FULL STORY ========================================================================== Scientists at the U.S. Department of Energy's Brookhaven National
Laboratory have discovered a long-predicted magnetic state of matter
called an "antiferromagnetic excitonic insulator."
========================================================================== "Broadly speaking, this is a novel type of magnet," said Brookhaven Lab physicist Mark Dean, senior author on a paper describing the research
just published in Nature Communications. "Since magnetic materials lie at
the heart of much of the technology around us, new types of magnets are
both fundamentally fascinating and promising for future applications."
The new magnetic state involves strong magnetic attraction between
electrons in a layered material that make the electrons want to
arrange their magnetic moments, or "spins," into a regular up-down "antiferromagnetic" pattern. The idea that such antiferromagnetism could
be driven by quirky electron coupling in an insulating material was first predicted in the 1960s as physicists explored the differing properties
of metals, semiconductors, and insulators.
"Sixty years ago, physicists were just starting to consider how the rules
of quantum mechanics apply to the electronic properties of materials,"
said Daniel Mazzone, a former Brookhaven Lab physicist who led the study
and is now at the Paul Scherrer Institut in Switzerland. "They were trying
to work out what happens as you make the electronic 'energy gap' between
an insulator and a conductor smaller and smaller. Do you just change a
simple insulator into a simple metal where the electrons can move freely,
or does something more interesting happen?" The prediction was that,
under certain conditions, you could get something more interesting:
namely, the "antiferromagnetic excitonic insulator" just discovered by
the Brookhaven team.
Why is this material so exotic and interesting? To understand, let's
dive into those terms and explore how this new state of matter forms.
==========================================================================
In an antiferromagnet, the electrons on adjacent atoms have their axes
of magnetic polarization (spins) aligned in alternating directions: up,
down, up, down and so on. On the scale of the entire material those
alternating internal magnetic orientations cancel one another out,
resulting in no net magnetism of the overall material. Such materials
can be switched quickly between different states. They're also resistant
to information being lost due to interference from external magnetic
fields. These properties make antiferromagnetic materials attractive
for modern communication technologies.
Next we have excitonic. Excitons arise when certain conditions allow
electrons to move around and interact strongly with one another to form
bound states.
Electrons can also form bound states with "holes," the vacancies left
behind when electrons jump to a different position or energy level in
a material. In the case of electron-electron interactions, the binding
is driven by magnetic attractions that are strong enough to overcome
the repulsive force between the two like-charged particles. In the case
of electron-hole interactions, the attraction must be strong enough to
overcome the material's "energy gap," a characteristic of an insulator.

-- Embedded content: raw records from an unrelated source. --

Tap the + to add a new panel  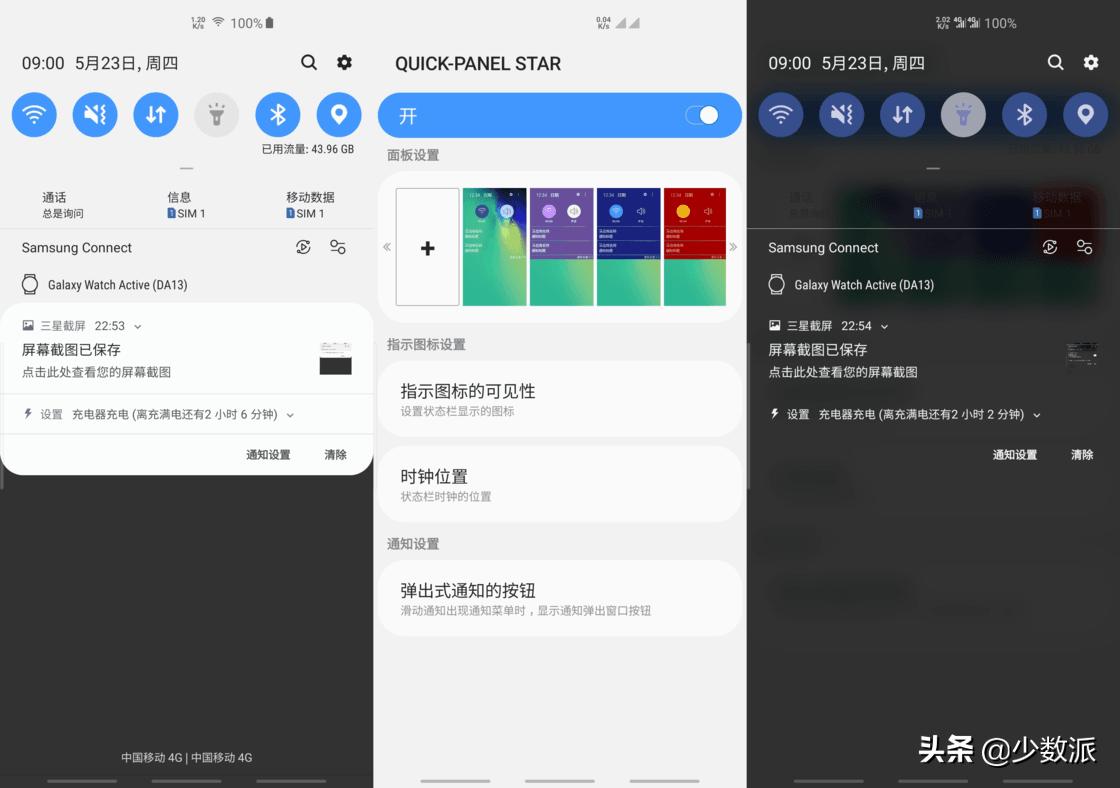pos(427,246)
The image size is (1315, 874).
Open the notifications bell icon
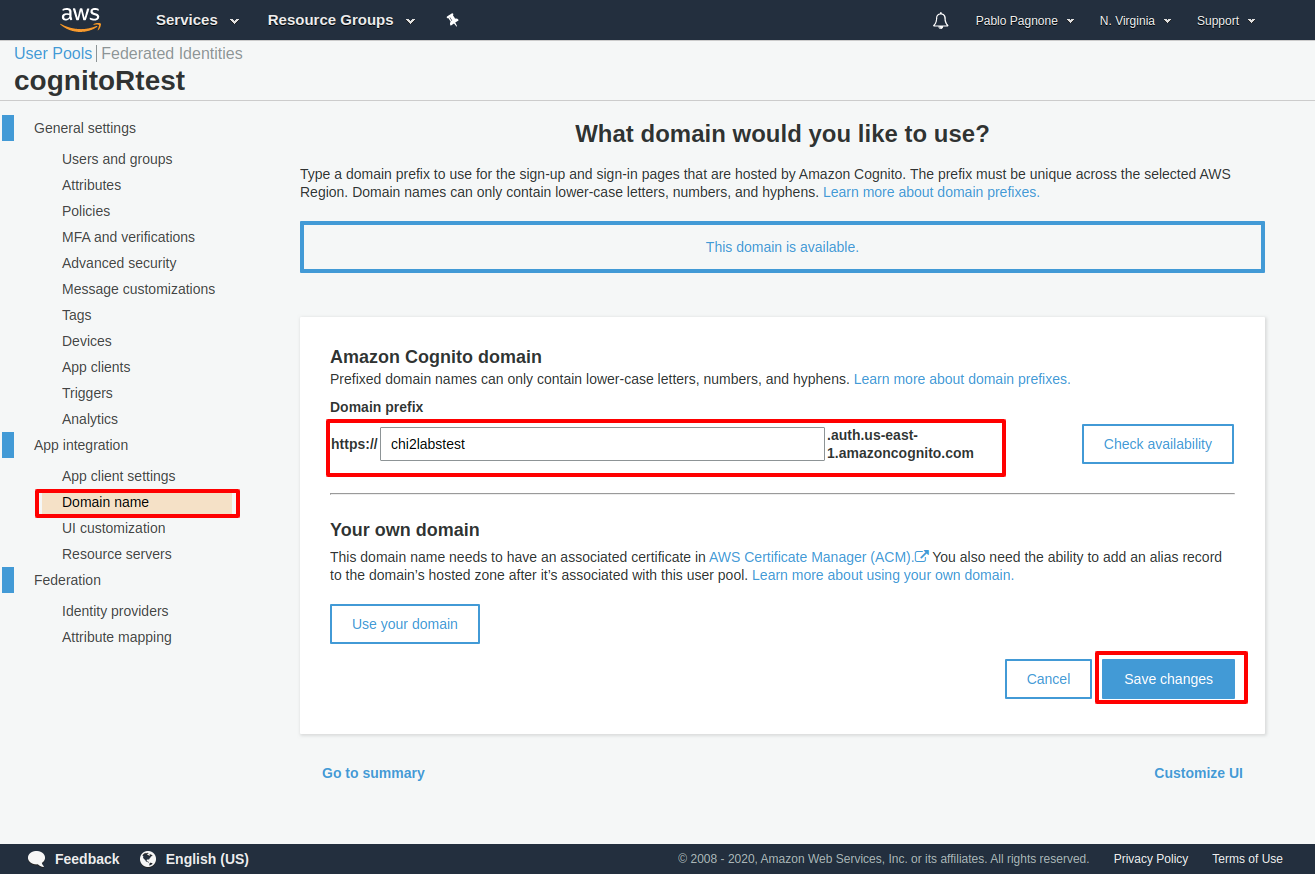[x=940, y=20]
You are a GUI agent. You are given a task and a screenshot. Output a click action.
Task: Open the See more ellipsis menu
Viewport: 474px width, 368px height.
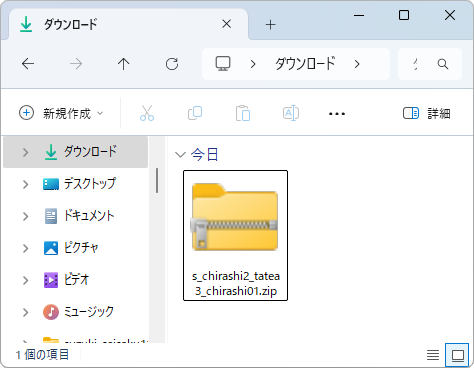tap(337, 114)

"An insulator is the opposite of a metal; it's a material that doesn't
conduct electricity," said Dean. Electrons in the material generally
stay in a low, or "ground," energy state. "The electrons are all jammed
in place, like people in a filled amphitheater; they can't move around,"
he said. To get the electrons to move, you have to give them a boost in
energy that's big enough to overcome a characteristic gap between the
ground state and a higher energy level.
In very special circumstances, the energy gain from magnetic electron-hole interactions can outweigh the energy cost of electrons jumping across
the energy gap.
Now, thanks to advanced techniques, physicists can explore those special circumstances to learn how the antiferromagnetic excitonic insulator
state emerges.
A collaborative team worked with a material called strontium iridium oxide (Sr3Ir2O7), which is only barely insulating at high temperature. Daniel Mazzone, Yao Shen (Brookhaven Lab), Gilberto Fabbris (Argonne National Laboratory), and Jennifer Sears (Brookhaven Lab) used x-rays at the
Advanced Photon Source -- a DOE Office of Science user facility at
Argonne National Laboratory -- to measure the magnetic interactions and associated energy cost of moving electrons. Jian Liu and Junyi Yang from
the University of Tennessee and Argonne scientists Mary Upton and Diego
Casa also made important contributions.
The team started their investigation at high temperature and gradually
cooled the material. With cooling, the energy gap gradually narrowed. At
285 Kelvin (about 53 degrees Fahrenheit), electrons started jumping
between the magnetic layers of the material but immediately formed bound
pairs with the holes they'd left behind, simultaneously triggering the antiferromagnetic alignment of adjacent electron spins. Hidemaro Suwa and Christian Batista of the University of Tennessee performed calculations
to develop a model using the concept of the predicted antiferromagnetic excitonic insulator, and showed that this model comprehensively explains
the experimental results.
"Using x-rays we observed that the binding triggered by the attraction
between electrons and holes actually gives back more energy than when the electron jumped over the band gap," explained Yao Shen. "Because energy is saved by this process, all the electrons want to do this. Then, after all electrons have accomplished the transition, the material looks different
from the high- temperature state in terms of the overall arrangement of electrons and spins.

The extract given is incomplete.